Purpose: Despite general guidelines regarding the care of Monteggia fractures in children, risks of late instability and suboptimal clinical outcomes persist. The purpose of this study was to test the hypothesis that Monteggia fracture management should be based on the pattern of ulna fracture, using the following strategy: closed reduction and casting for plastic/incomplete and greenstick ulnar fractures, intramedullary wire fixation for transverse/short oblique fractures, and open reduction and internal fixation (ORIF) for long oblique/comminuted fractures.

Methods: 114 consecutive acute Monteggia fracture patients were analyzed from two pediatric level 1 trauma centers from 2003-2011. Ulnar fracture patterns were classified, and patients were sorted for comparison into group A and group B, depending on whether the fracture was or was not fixed according to the treatment strategy, respectively. “Failures” were defined as resubluxation/redislocation of the radial head or nonunion of the ulna; “complications” as compartment syndrome, nerve palsy, or neurapraxia requiring further surgery; “unsatisfactory outcomes” as persistent pain or loss of ROM at last contact. 

Results: During follow-up (average 23.6 weeks), 5 of 57 (8.8%) patients in group A experienced an adverse event (failure, complication or unsatisfactory outcome), compared to 11 of 57 (19.3%) adverse events in group B. Six patients exhibited either resubluxation or instability of the radiocapitellar joint (4 in group B) and 4 patients exhibited re-displacement or nonunion of the ulna (3 in group B).

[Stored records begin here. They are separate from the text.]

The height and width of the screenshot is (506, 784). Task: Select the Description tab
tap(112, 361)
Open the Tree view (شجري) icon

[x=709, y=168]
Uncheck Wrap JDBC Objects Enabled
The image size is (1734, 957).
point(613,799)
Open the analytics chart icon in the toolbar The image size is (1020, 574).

These failures alone revealed a 5.3% event rate in group A and 10.5% in group B. As a group, comminuted, oblique and transverse fracture patterns had a 30% (6 of 20) adverse event rate with initial non-operative treatment; greenstick or plastic deformation had a 12% (3 of 25) adverse event rate with the same treatment strategy. Of all groups, patients with a transverse fracture in group B exhibited the largest incidence of adverse events (40%). 

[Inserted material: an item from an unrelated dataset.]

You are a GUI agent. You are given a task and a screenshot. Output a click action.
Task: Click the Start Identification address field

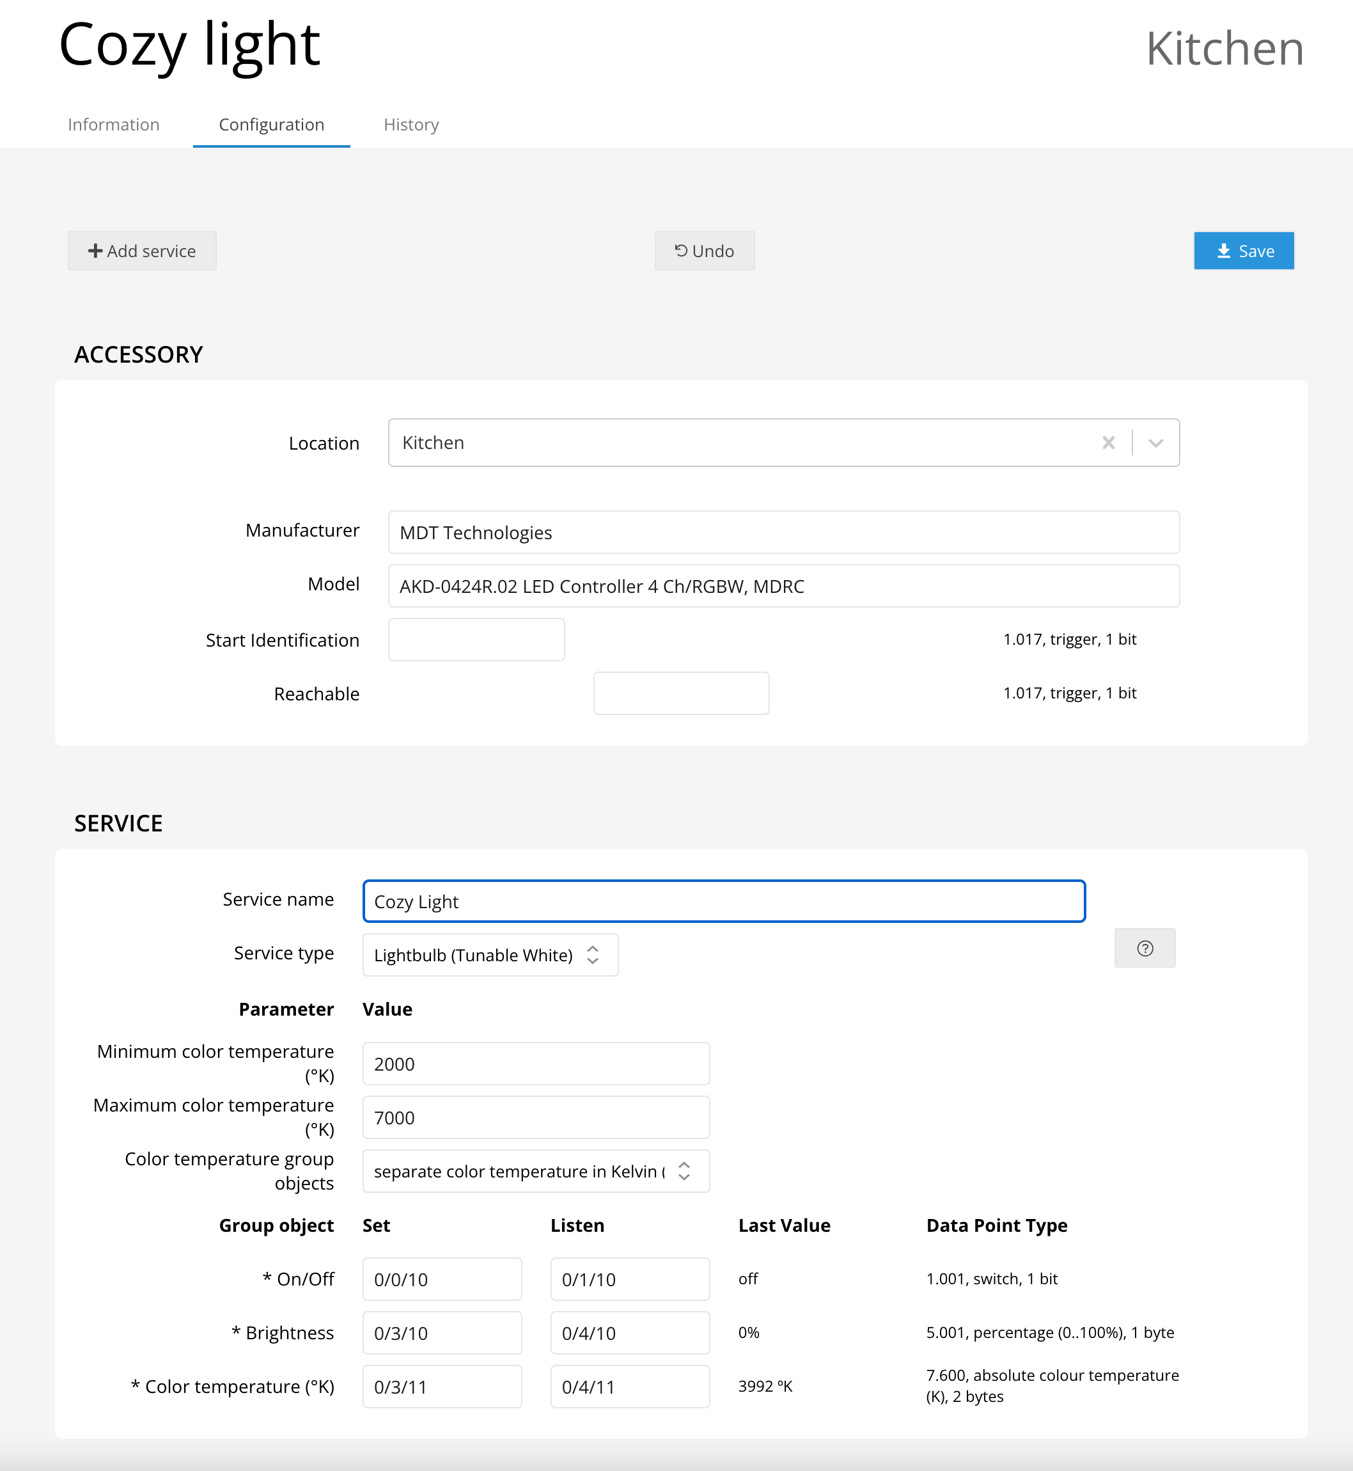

Conclusion: In this largest series of exclusively acute, pediatric Monteggia injuries in the orthopaedic literature, we found that a treatment strategy based on ulna stability yielded superior outcomes. Failure was twice as high in cases that were not treated according to this strategy. Transverse, short/long oblique, and comminuted ulnar fracture patterns may have a higher risk of failure without initial operative treatment.